Non-stationary wiener filter design for channel estimation of PS-OFDM cognitive radio using time-reversal communication: A locally stationary approach

Abstract

Time-reversal communication is considered as a potential Green wireless communications scheme for cognitive radio networks. The network base station utilizes time-reversal communication to exploit multi-path propagation, in order to provide spatial focusing at an intended cognitive radio. This reduces interference to other radios in the network. However, time-reversal spatial focusing performance is dependent on robust channel estimation. Under time-varying channel conditions or imperfect channel estimation, the performance of time-reversal communication deteriorates immensely. To ameliorate this deterioration, we design a non-stationary time-varying non-causal Wiener filter based on the time-varying spectrum. The time-varying spectrum is obtained by first modeling the time-varying channel as a locally stationary process. Which means that over small time intervals the channel is approximately stationary, and correlated inside these stationary intervals.
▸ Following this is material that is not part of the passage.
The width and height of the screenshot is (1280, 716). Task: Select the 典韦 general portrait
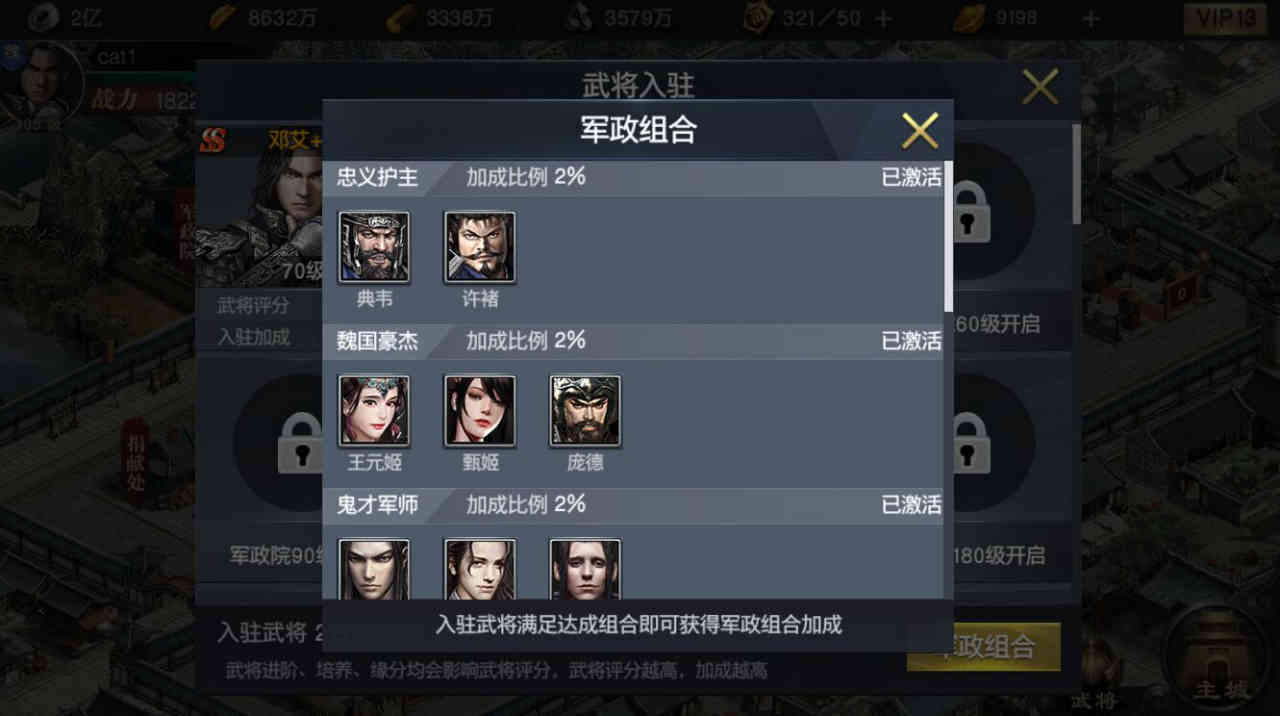click(x=374, y=247)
Consequently, the time-varying spectrum can be easily calculated by estimating the covariance of the Wigner-Ville distribution of each locally stationary process. Based on that premise, the goal of this paper is to investigate through simulation, the performance of the proposed Wiener filter versus the conventional optimal Wiener filter when the time-varying channel is modeled as a locally stationary process. The performance is derived by computing the symbol error rate (SER), minimum mean square error (MMSE) and the output versus input signal-to-noise ratio (SNR).